Но жизнь уйгурских переселенцев на Гоголевской была удачной только вначале. Автомобиль ЗИМ миллионер скоро разбил. Купил белую «Волгу». Потом и эта машина куда-то исчезла. На родине он был успешным торговцем, но, убежав от одного коммунистического режима, попал в другой. Дела у него шли плохо. На улице он показывался всё реже.
Дом миллионера в конце улицы на удивление быстро ветшал. Окна в нём перестали мыть. Прекратили обновлять побелку уличного фасада и подметать площадку перед домом. Старики – родители и брат миллионера умерли. Родня разъехалась.
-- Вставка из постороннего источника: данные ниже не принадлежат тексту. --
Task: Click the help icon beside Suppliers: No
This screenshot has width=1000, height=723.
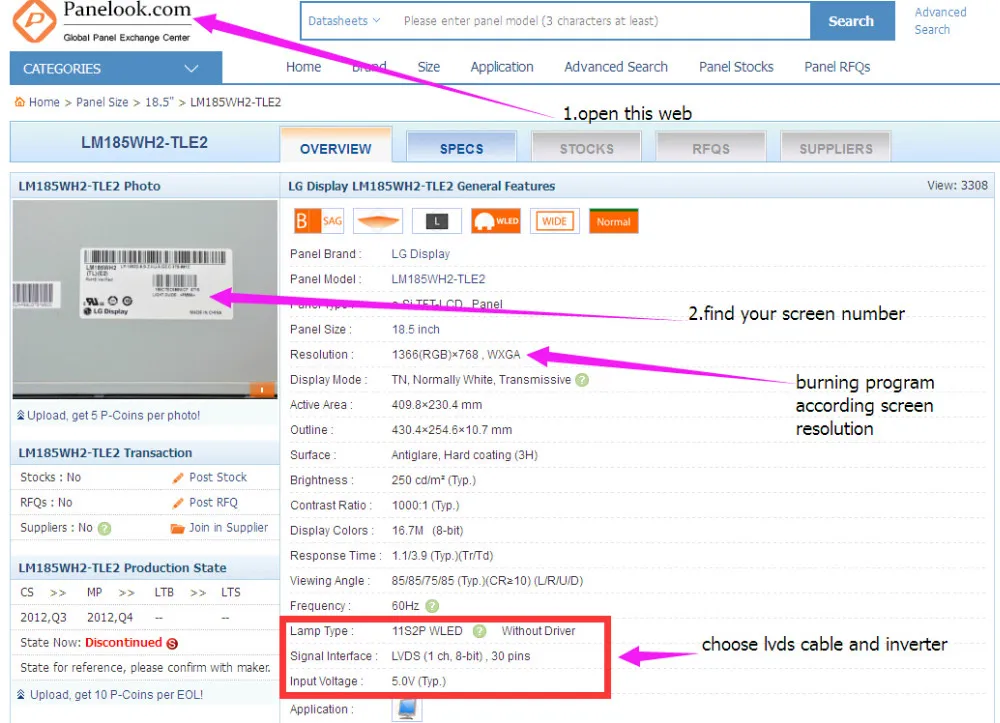Action: click(104, 528)
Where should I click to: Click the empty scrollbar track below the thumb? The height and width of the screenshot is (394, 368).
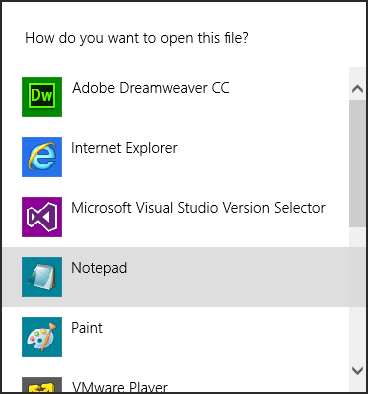tap(357, 293)
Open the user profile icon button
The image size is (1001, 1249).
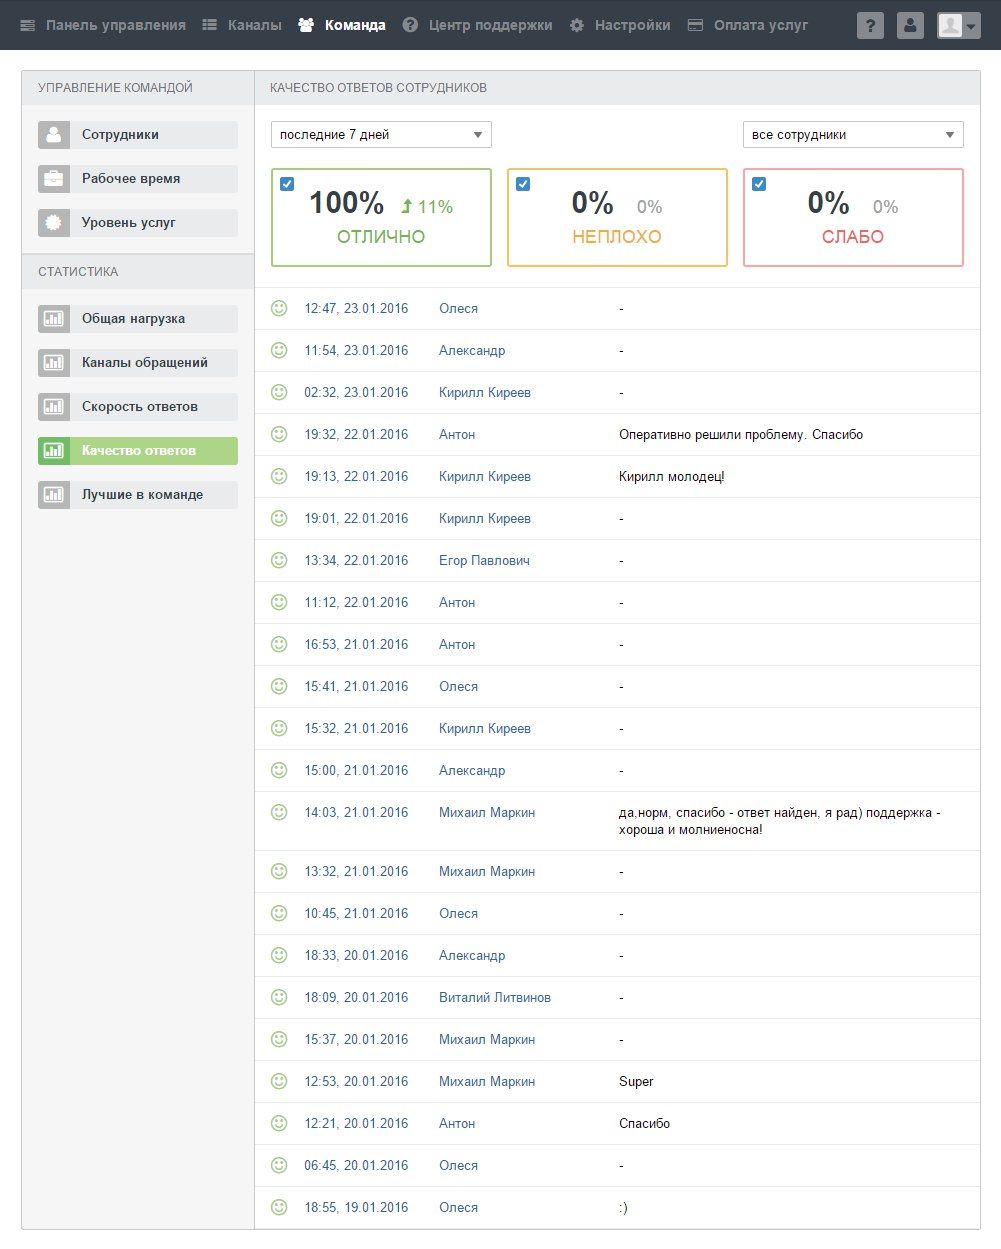910,26
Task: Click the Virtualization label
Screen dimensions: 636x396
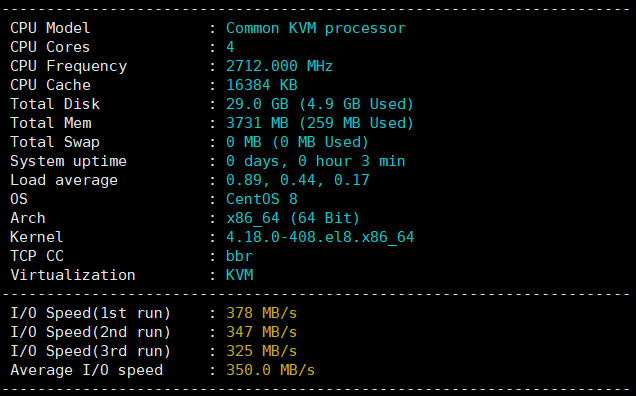Action: (x=73, y=275)
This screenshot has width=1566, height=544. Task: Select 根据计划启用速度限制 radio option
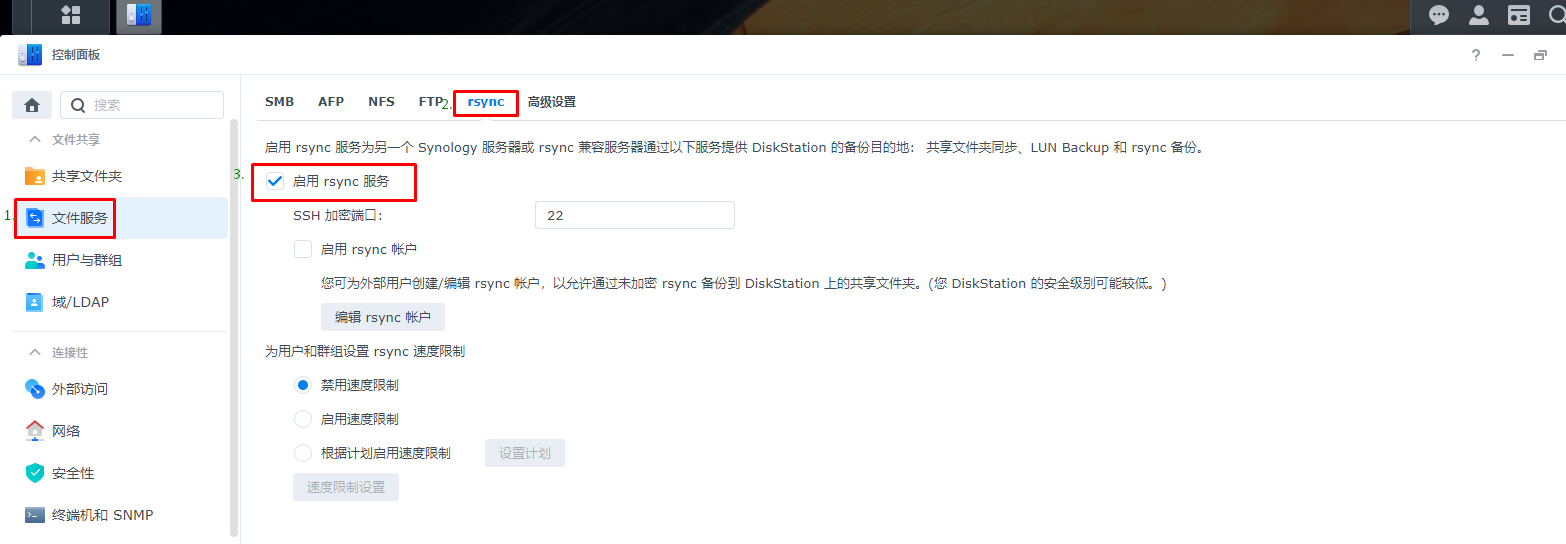click(x=303, y=453)
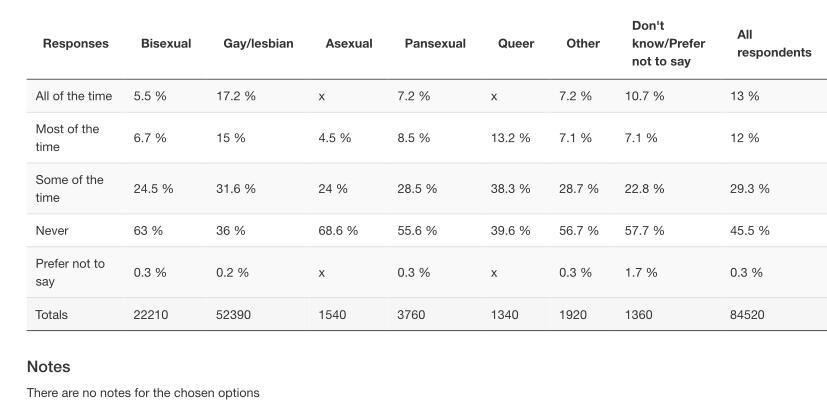This screenshot has height=412, width=827.
Task: Click the Other column header
Action: pyautogui.click(x=583, y=44)
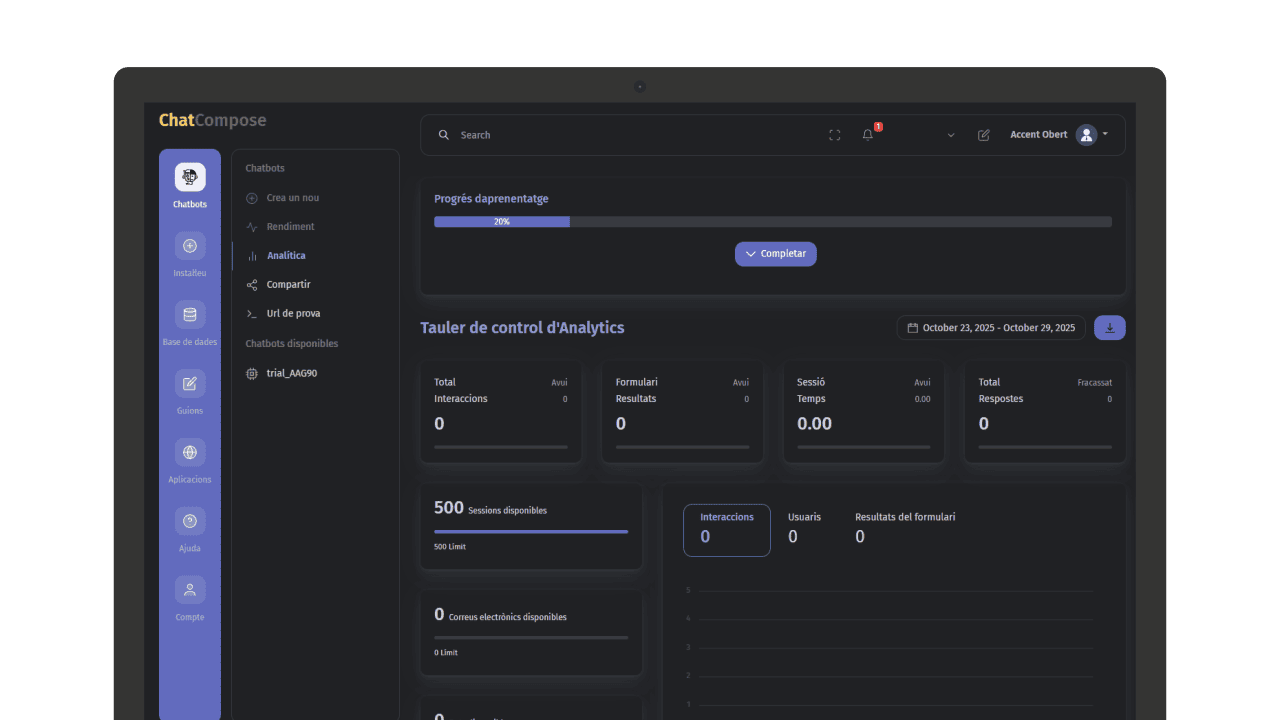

Не задалась жизнь этой семьи на новой родине. Узбеки за «своих» уйгуров не признавали, хотя это был близкий по языку и культуре народ. Для них уйгуры так и остались «китайцами».
А Пулат мне нравился, хотя и моя бабушка, и наши соседи называли его хулиганом. Как, впрочем, и всех, кто играл на улице в ошички[15] и лянгу[16], стрелял из рогатки, катал крючком железный обруч от бочки и носился по асфальту на грохочущем самодельном самокате с колёсами из подшипников. На самом деле Пулат был добрым и справедливым парнем. Меня он всегда защищал от уличной шпаны. И я был благодарен и привязан к нему. Как к старшему брату. Хотя почему-то стеснялся этого.